### Page text:
HeatWave Release Notes
HeatWave AutoML supports text data types. To create a sample text
data set, use the fetch_20newsgroups
data
set from
scikit-learn.
This also uses the
pandas Python
library.
$> from sklearn.datasets import fetch_20newsgroups
$> import pandas as pd
$> categories = ['alt.atheism', 'talk.religion.misc', 'comp.graphics', 'sci.space']
$> newsgroups_train = fetch_20newsgroups(subset='train', remove=('headers', 'footers', 'quotes'), categories=categories)
$> df = pd.DataFrame([newsgroups_train.data, newsgroups_train.target.tolist()]).T
$> df.columns = ['text', 'target']
$> targets = pd.DataFrame( newsgroups_train.target_names)
$> targets.columns=['category']
$> out = pd.merge(df, targets, left_on='target', right_index=True).drop('target', axis=1)

### Stated exercise 1:
Which newsgroup categories does the HeatWave AutoML sample data set code select?
### Stated exercise 2:
Carry on the HeatWave AutoML sample data set code from its last line.

### Listing:
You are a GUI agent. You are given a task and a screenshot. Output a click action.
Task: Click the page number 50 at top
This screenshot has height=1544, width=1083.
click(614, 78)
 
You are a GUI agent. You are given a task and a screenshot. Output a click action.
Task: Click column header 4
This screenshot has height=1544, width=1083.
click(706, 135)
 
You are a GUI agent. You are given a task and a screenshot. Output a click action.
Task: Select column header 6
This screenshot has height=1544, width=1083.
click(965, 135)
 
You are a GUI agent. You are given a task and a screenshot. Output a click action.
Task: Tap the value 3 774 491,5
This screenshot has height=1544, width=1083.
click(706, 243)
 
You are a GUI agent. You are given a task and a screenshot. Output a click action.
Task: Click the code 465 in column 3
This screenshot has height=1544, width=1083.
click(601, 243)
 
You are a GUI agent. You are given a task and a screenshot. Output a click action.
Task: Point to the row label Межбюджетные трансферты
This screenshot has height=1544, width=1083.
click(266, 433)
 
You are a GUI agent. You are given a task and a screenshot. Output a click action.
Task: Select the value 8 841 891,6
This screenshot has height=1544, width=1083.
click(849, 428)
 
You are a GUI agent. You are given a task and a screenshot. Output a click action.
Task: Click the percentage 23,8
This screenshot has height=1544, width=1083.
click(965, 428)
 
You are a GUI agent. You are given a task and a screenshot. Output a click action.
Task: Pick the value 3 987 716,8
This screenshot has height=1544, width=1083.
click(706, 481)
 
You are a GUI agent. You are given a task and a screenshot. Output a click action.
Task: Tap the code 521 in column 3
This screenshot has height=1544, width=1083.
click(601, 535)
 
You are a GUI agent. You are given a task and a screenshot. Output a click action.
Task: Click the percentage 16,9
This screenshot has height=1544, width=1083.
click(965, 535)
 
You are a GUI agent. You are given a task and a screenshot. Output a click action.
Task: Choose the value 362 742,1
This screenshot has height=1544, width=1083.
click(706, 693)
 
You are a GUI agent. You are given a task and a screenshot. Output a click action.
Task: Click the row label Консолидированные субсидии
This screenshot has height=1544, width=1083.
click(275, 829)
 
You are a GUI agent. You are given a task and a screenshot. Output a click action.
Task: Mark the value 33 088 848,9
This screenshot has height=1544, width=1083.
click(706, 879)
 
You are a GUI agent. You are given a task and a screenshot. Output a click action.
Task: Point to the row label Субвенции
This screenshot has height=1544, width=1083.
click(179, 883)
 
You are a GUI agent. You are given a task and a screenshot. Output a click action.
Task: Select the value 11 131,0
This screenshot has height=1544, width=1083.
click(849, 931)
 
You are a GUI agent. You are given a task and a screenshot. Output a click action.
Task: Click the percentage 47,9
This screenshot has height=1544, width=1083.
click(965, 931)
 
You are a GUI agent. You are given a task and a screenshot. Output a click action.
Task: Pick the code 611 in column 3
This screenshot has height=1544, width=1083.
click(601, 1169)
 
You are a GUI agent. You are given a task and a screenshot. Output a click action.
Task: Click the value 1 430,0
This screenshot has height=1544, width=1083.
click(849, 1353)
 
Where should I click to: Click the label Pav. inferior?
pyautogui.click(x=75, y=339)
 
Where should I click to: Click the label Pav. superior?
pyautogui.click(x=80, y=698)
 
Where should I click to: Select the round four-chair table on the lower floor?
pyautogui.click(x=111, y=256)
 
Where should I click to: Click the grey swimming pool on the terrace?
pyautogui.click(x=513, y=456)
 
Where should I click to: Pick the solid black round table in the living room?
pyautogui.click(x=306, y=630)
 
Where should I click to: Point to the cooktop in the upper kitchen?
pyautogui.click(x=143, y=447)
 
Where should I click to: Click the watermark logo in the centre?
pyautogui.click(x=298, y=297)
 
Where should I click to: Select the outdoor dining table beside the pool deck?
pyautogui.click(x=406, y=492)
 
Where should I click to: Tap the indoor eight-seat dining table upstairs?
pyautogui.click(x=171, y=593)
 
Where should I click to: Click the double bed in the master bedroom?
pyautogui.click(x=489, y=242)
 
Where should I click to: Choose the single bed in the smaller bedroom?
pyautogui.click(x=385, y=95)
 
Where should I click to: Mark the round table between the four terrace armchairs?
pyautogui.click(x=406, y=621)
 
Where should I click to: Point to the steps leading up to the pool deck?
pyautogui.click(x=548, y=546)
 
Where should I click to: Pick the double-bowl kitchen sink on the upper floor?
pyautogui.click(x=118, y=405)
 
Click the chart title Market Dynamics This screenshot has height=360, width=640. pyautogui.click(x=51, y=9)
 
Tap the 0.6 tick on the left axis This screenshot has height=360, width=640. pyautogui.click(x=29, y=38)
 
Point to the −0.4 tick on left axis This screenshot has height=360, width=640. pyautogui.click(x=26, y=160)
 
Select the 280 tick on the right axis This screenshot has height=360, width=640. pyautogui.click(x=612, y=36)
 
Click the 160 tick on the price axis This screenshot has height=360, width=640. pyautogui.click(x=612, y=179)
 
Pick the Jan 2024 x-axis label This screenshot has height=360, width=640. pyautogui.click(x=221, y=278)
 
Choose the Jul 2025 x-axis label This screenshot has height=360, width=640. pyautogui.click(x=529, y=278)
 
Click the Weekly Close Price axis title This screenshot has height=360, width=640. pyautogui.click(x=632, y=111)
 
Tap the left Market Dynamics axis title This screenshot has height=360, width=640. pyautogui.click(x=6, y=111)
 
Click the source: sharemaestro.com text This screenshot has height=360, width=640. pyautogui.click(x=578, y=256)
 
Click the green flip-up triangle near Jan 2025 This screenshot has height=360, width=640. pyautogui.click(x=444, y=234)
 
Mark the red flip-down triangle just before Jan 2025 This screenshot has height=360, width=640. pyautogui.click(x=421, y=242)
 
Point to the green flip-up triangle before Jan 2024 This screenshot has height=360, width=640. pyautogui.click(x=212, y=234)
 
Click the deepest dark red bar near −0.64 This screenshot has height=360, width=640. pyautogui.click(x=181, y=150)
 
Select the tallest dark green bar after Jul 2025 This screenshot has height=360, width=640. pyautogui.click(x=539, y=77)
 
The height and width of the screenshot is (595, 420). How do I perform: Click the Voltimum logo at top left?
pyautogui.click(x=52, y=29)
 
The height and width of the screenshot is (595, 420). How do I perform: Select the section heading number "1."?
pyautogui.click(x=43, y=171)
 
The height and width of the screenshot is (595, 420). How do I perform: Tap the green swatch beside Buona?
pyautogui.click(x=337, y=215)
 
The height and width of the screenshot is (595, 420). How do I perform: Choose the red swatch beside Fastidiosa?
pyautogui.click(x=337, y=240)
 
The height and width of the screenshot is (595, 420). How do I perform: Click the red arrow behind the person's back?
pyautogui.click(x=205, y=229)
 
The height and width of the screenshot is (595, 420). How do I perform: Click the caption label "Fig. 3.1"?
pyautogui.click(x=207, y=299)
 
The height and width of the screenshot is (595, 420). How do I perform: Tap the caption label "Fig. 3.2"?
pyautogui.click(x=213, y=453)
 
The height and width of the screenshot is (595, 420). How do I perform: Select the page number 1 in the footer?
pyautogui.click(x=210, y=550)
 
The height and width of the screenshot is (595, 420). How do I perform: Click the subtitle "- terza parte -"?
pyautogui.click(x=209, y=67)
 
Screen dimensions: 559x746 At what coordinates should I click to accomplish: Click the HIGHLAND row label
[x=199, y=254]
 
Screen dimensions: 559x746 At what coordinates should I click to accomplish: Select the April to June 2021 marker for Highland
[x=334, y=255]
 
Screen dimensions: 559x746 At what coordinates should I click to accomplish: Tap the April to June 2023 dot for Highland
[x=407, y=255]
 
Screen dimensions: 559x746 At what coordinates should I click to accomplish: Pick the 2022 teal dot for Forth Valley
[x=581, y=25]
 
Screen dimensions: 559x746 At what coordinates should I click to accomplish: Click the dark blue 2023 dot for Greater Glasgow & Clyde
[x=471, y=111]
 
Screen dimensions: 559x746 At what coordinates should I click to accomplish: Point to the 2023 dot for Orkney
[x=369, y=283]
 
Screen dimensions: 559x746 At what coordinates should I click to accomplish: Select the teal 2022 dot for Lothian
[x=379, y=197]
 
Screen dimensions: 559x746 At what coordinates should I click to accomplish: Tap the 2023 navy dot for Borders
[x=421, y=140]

### Result 1:
alt.atheism, talk.religion.misc, comp.graphics, sci.space

### Result 2:
$> out = out[(out.text != '')] #remove empty strings
$> out.to_csv('20newsgroups_train.csv', index=False)
$> newsgroups_test = fetch_20newsgroups(subset='test', remove=('headers', 'footers', 'quotes'), categories=categories)
$> df = pd.DataFrame([newsgroups_test.data, newsgroups_test.target.tolist()]).T
$> df.columns = ['text', 'target']
$> targets = pd.DataFrame( newsgroups_test.target_names)
$> targets.columns=['category']
$> out = pd.merge(df, targets, left_on='target', right_index=True).drop('target', axis=1)
$> out = out[(out.text != '')] #remove empty strings
$> out.to_csv('20newsgroups_test.csv', index=False)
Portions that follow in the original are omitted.